Lautresite, le jour, 4 juillet 03
 


 

En ce jour du vendredi 4 juillet 2003. La ligne est droite qui relie Alfred Dreyfus au Tour de France. J'apprends cela hier. Je raconte aujourd'hui. Il y avait un journal, "Le Vélo", dont le rédacteur en chef, au contraire de ses bailleurs de fonds et propriétaires, était dreyfusard. Outre qu'il parlait donc de politique et défendait les droits de l'homme, "Le Vélo" organisait aussi des courses cyclistes, comme Paris-Roubaix ou Bordeaux-Paris. Les bailleurs de fonds et propriétaires du "Vélo" décidèrent de lui créer une concurrence et fondèrent "L'Auto-Vélo" qui devint "L'Auto" et puis, plus tard, lorsque deux guerres auront passé, "L'Équipe". Ces gens avaient besoin d'une grande idée pour imposer leur canard. Ce fut "Le Tour de France", né en 1903 donc, trois avant la réhabilitation du capitaine, du temps où il était clair déjà que l'innocence de Dreyfus était totale. On a oublié le nom du rédacteur en chef du "Vélo", Pierre Giffard. On a retenu celui de "L"Auto", Henri Desgrange. Je vous donne aussi ceux des bailleurs de fonds et propriétaires, on ne sait jamais : le comte de Dion, le baron de Zuylen, président de l’Automobile Club de France, Edouard Michelin, et le constructeur de bicyclettes Adolphe Clément.

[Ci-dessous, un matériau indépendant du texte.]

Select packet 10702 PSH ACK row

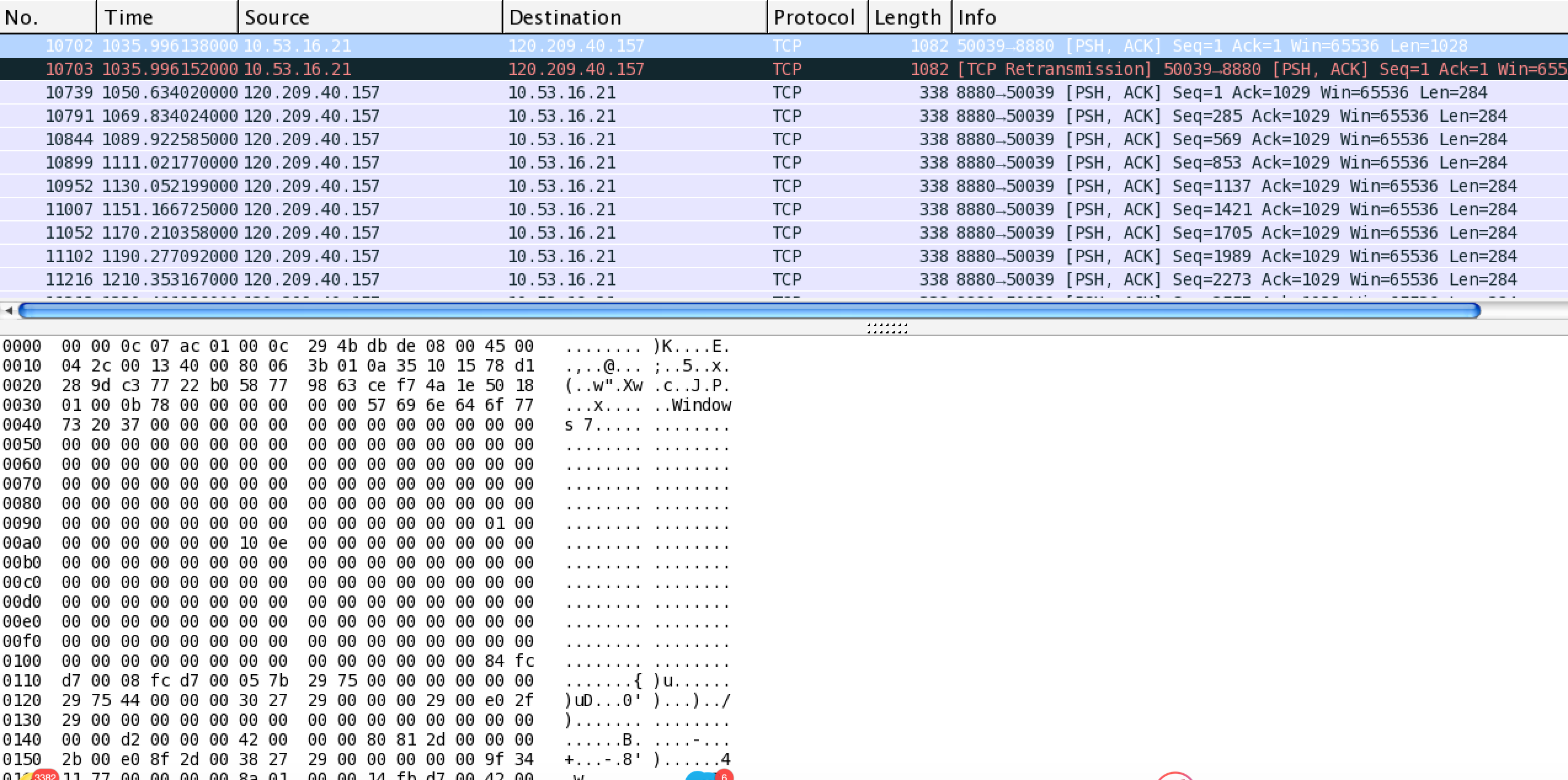click(x=784, y=45)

On avait toujours cru que le Tour de France, c'était Bartali, Coppi, Anquetil, Poulidor, Merckx ou Armstrong.

On se trompait, c'était aussi la droite financière, nationaliste, barrésienne et antisémite de la France d'avant 1914. Les sous-entendus des événements sont souvent plus durables que leur explicite. Les passages souterrains qu'ils empruntent pour venir jusqu'à nous étonnent et nous fascinent. Et les chocs d'intellections qu'ils proposent sont salutaires. Car rien n'est donné et tout est à (ap)prendre. Cela a été, cela est, cela restera notre travail, dans lautresite ou ailleurs, de nous planter dans un fossé à guetter le passage des pelotons, sachant que ce que nous regardons n'est pas tout à fait ce qui se donne à voir. On aura compris qu'il s'agit de tout sauf de la position du spectateur. On peut mégoter ici et là sur le confort de l'observation qui ferait moins sens désormais que la volonté d'action : mais il n'est pas vrai que la liberté se trouve tout entière dans le "faire". Elle se situe, pensons-nous plutôt, dans le "transfert". Dans la capacité exacte que nous aurions de transformer "ce qui a été compris de ce qui a été vu" en usage public. Cela commence souvent par le travail des yeux que continuerait celui des mains.